Q2 GDP numbers were anxiously awaited, given the collective desperate need to determine whether Colombia had returned to pre-crisis economic activity levels. Dane data shows that the country is almost there in aggregate terms, though there are significant sectoral variations. In general, services and agriculture have been the good performers, with mining + oil, and construction, the laggards. This is leading to an expected shift in GDP composition. Less evident is that these shifts date back to the previous crisis, prompted by the 2014 oil price collapse.
With recovery came a deterioration in the current account in excess of government expectations. Q1 2021 validated our concerns, as the economy posted a worrisome 4.4% of GDP CAD, up 0.8 pp from the 3.6% of Q1 2020. The Q2 CAD then exceeded expectations, jumping to a whopping 6.3%. The country is experiencing a widening of its external imbalances, in tandem with a weakening in the quality (composition) of the financing of those imbalances.

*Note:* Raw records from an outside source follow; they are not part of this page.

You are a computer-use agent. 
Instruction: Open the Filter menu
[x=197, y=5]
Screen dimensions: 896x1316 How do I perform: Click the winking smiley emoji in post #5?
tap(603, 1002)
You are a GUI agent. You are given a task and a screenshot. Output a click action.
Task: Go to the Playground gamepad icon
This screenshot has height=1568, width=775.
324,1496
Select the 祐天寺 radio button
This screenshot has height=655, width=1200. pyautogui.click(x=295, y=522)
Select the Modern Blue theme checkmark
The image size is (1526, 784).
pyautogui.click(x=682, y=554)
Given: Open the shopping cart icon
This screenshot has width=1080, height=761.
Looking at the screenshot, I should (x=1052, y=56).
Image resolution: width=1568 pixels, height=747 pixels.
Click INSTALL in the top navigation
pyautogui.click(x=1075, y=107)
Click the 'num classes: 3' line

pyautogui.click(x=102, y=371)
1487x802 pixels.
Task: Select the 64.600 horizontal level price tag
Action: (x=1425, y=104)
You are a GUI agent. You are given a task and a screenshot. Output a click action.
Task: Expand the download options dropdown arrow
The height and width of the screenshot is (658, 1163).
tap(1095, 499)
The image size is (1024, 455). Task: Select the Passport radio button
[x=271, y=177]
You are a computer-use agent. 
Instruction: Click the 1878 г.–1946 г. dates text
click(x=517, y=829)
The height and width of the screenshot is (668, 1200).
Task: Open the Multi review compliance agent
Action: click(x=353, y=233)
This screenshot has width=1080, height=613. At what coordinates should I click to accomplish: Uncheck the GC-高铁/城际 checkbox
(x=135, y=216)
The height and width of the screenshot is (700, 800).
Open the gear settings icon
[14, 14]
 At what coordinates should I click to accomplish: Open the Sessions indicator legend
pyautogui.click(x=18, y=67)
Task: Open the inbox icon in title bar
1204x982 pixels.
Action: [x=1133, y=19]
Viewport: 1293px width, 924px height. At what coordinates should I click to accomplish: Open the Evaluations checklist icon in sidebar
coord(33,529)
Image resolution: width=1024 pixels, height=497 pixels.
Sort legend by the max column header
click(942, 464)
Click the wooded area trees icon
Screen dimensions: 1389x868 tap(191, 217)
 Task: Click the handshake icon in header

The obvious policy response should be a mix of fiscal and monetary tightening, despite the effects these actions might have on economic activity, as external imbalances can turn into financing crises. As fiscal tightening will materialize only through a protracted process, action on the monetary policy front cannot be postponed any further. The recent spike in inflation and its effects on inflation expectations might be cited as a reason to start hiking rates as soon as September, but the external vulnerabilities are a far more pressing matter.